DATASET ENTRIES Block Start

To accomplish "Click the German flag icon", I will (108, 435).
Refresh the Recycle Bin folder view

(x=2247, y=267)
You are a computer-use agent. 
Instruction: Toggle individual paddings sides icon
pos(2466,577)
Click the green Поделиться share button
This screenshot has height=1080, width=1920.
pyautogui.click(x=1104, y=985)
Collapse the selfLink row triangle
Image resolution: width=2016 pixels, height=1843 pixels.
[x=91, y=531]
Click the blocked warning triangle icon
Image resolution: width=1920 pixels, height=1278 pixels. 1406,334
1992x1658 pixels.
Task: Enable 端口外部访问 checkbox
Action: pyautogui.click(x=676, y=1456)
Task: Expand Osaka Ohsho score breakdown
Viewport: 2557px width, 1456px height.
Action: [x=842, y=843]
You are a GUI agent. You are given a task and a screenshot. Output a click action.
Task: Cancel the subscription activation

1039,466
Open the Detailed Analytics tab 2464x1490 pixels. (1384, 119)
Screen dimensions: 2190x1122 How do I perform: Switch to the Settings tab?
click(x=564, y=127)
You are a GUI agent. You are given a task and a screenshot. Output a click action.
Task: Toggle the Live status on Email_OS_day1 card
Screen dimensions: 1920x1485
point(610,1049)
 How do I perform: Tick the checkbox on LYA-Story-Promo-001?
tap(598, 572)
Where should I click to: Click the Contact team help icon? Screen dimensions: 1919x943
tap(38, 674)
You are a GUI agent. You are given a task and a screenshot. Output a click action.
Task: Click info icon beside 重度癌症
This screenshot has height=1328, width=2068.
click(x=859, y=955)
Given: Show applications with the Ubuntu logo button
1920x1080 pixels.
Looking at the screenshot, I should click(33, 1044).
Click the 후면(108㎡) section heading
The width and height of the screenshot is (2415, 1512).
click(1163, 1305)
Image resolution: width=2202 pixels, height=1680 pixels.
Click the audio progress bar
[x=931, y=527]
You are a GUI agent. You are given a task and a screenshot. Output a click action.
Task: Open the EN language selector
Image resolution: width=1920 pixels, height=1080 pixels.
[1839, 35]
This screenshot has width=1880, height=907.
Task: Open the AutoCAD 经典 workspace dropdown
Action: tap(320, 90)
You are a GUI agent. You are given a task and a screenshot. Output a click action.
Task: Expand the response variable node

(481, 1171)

DATASET ENTRIES Block End

** AIM OF THE TASK **
Above are some records; copy exactly the lines from the one with "Instruction: Toggle individual" through the one with "Collapse the selfLink row triangle", both included, and no others.

** EXERCISE ANSWER **
Instruction: Toggle individual paddings sides icon
pos(2466,577)
Click the green Поделиться share button
This screenshot has height=1080, width=1920.
pyautogui.click(x=1104, y=985)
Collapse the selfLink row triangle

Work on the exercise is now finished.